I went up to my baby and leaned over her. I prayed more intensely than I have in my entire life. Lord, you have never failed. I put my hands on Siara. You raised Lazarus from the dead. Give my daughter your breath of life. I kissed Siara on the forehead.

“Would you like to hold her?” the nurse asked Maria. She nodded weakly. The nurse came over and swaddled Siara in a soft blanket then took her over, laid our baby across Maria’s chest and backed away.

Maria caressed Siara’s tiny face. “Wake up, please,” she said. “You have to fight little one.” She took the baby’s tiny hand and rubbed it against her own cheek. “God, you have to finish what you started.”

Maria wiped away some spittle that had formed on the baby’s lips. Then her eyes went wide. “She’s breathing!” Maria cried out. My heart jumped. Was it possible?

The nurse shook her head. “No, sweetie,” she said sadly. “That’s just the oxygen we pumped into her being expelled.”

Maria’s doctor took his stethoscope and placed it on the baby’s chest. “I don’t believe it! Call Code Blue again!”

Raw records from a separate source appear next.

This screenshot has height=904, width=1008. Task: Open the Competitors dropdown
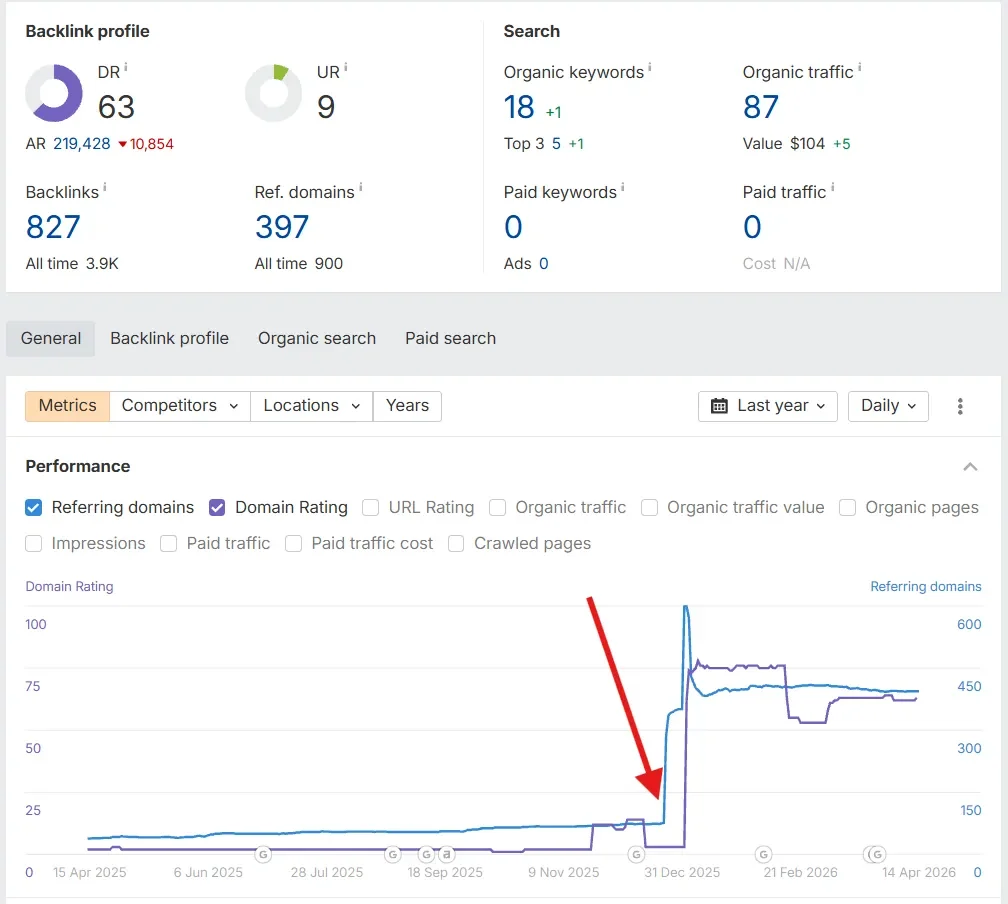tap(179, 406)
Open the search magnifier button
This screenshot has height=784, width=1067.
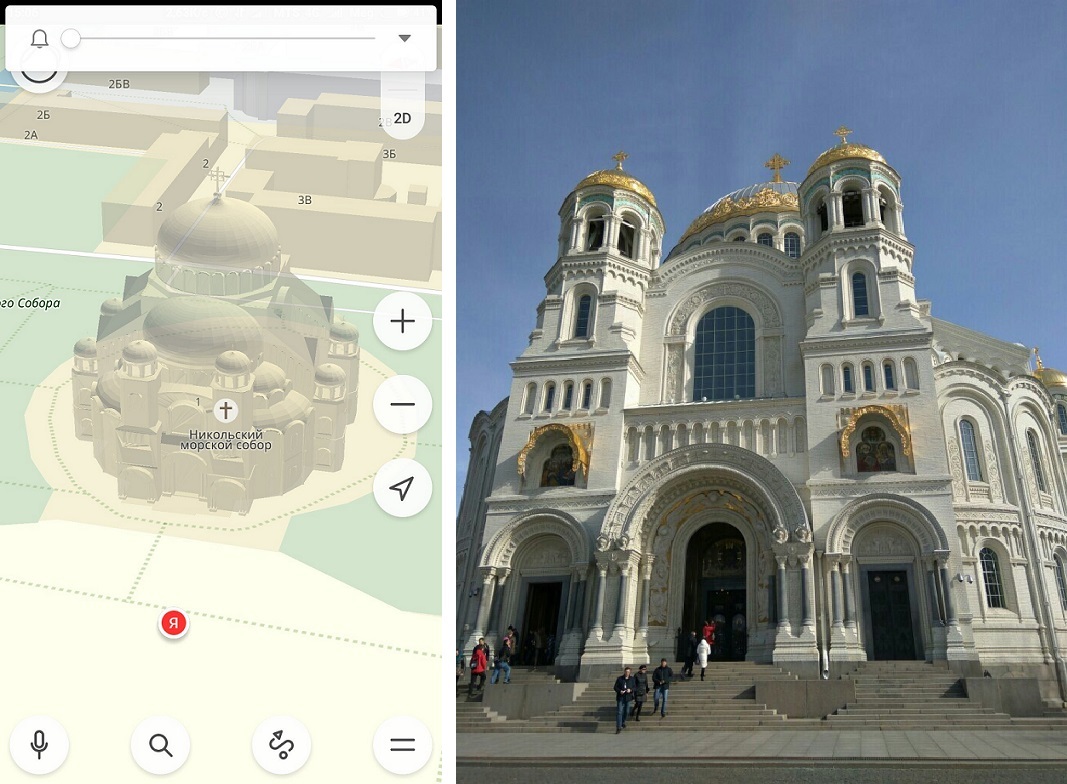pyautogui.click(x=160, y=745)
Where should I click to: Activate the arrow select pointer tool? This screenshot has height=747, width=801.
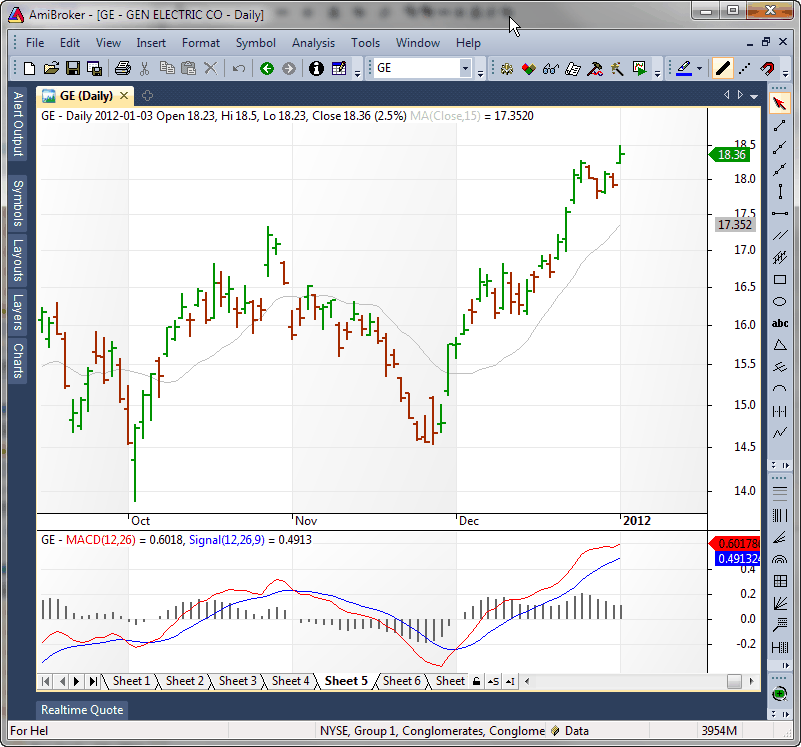point(780,103)
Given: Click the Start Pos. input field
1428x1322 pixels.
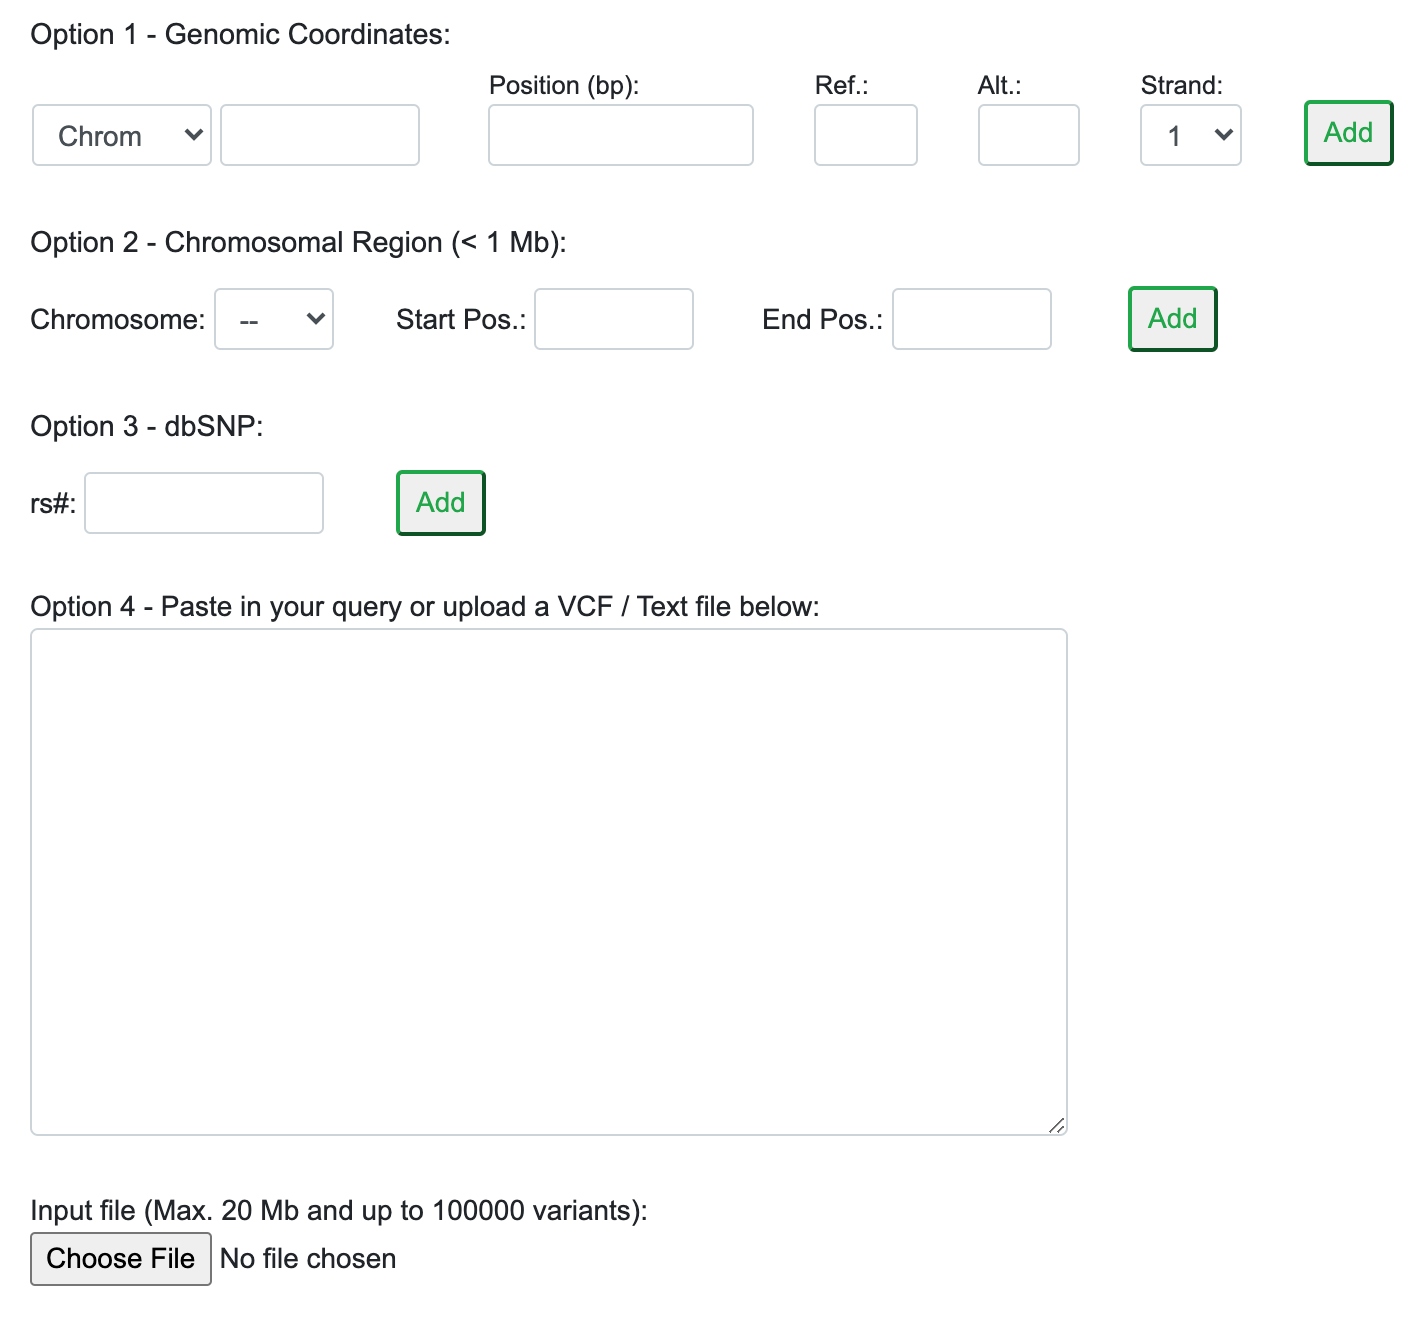Looking at the screenshot, I should pos(613,319).
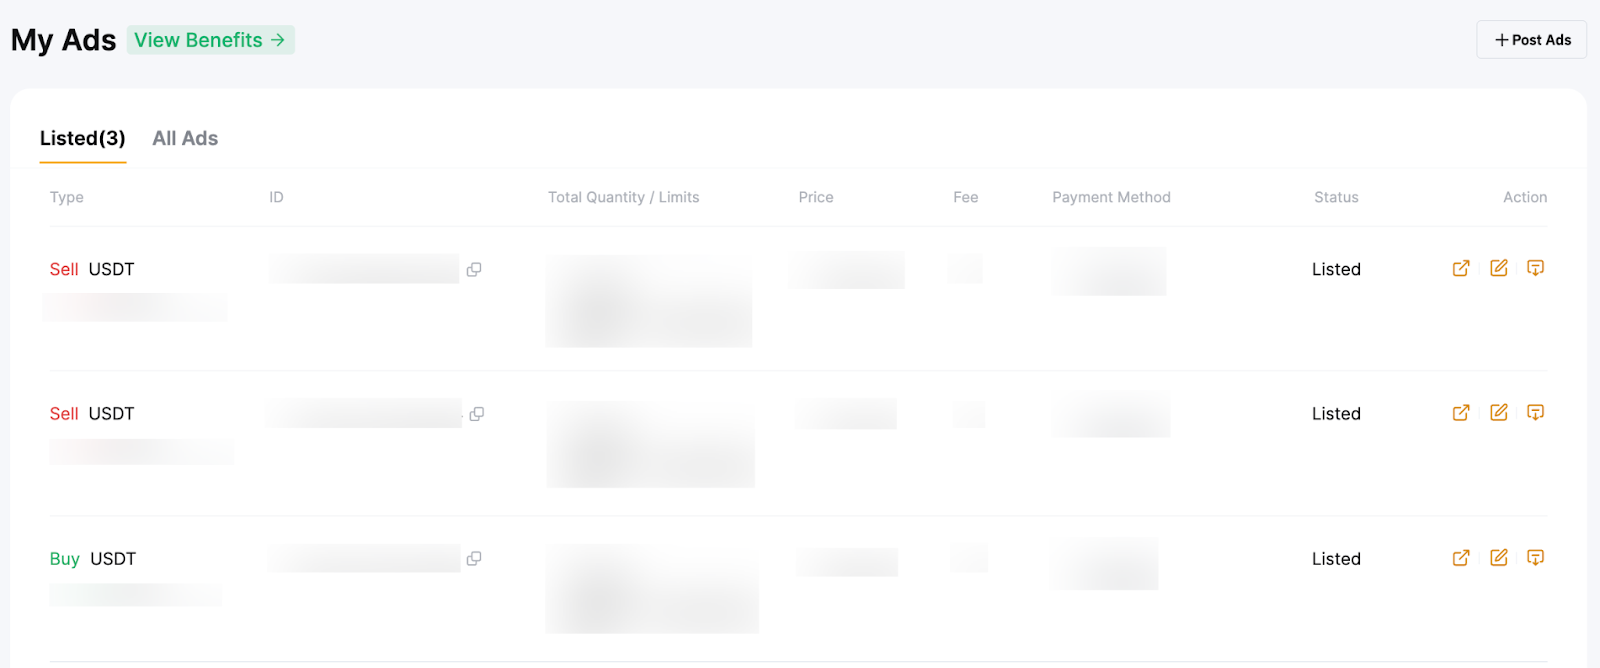Select the Listed(3) tab
The width and height of the screenshot is (1600, 668).
click(x=83, y=139)
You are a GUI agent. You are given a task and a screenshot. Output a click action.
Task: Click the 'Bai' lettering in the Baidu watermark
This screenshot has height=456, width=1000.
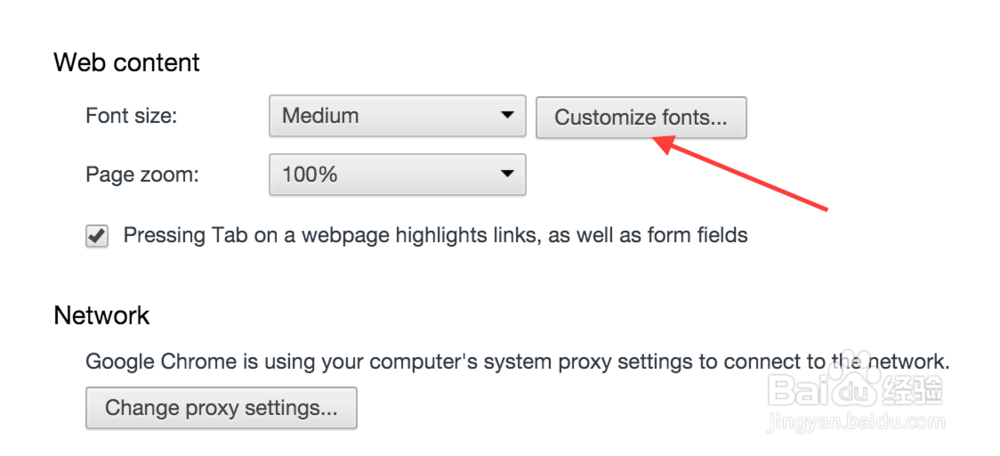coord(800,391)
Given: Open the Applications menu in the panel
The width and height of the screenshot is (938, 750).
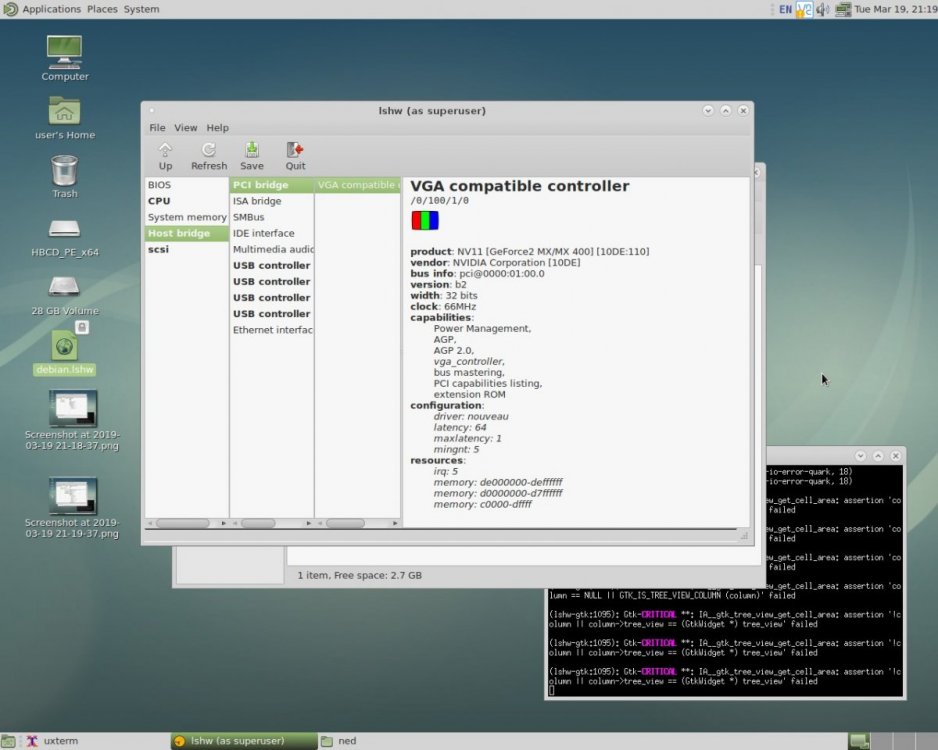Looking at the screenshot, I should [51, 9].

A slight pink began to bloom across Siara’s chest. “We’re going to take her to the nursery,” the doctor said. “We’re still working to stabilize her.”

Alone in the room, Maria and I cried together. Tears of joy at what we’d just witnessed. The nurses went back and forth to give us updates. “She has a steady heartbeat. She curled her lip and moved her left arm. These are very good signs.” I radioed my son in the waiting room the good news and he told our pastor. “She’s alive,” I said. The praying continued all through that day and that night, until she was out of danger.

With such a traumatic birth, the doctor was worried about brain and heart damage. She suffered some seizures the first days. But her heartbeat was strong and she didn’t show any signs of being disabled. On December 8 we finally brought Siara home. An early Christmas present. “I can’t explain it,” the doctor said. “Siara is a miracle.”

Today, when I hold my rosy-cheeked, giggling child in my arms, I realize that Siara is a link in a chain of miracles. From the second we heard the silence where cries should have been, despair threatened to make us give up. That same despair that chased my family from neighborhood to neighborhood growing up. That same despair that hit us after the miscarriage. But like those times and so many more in my life, faith replaced despair with hope. We never lost that hope. And that’s a miracle too. The miracle of faith.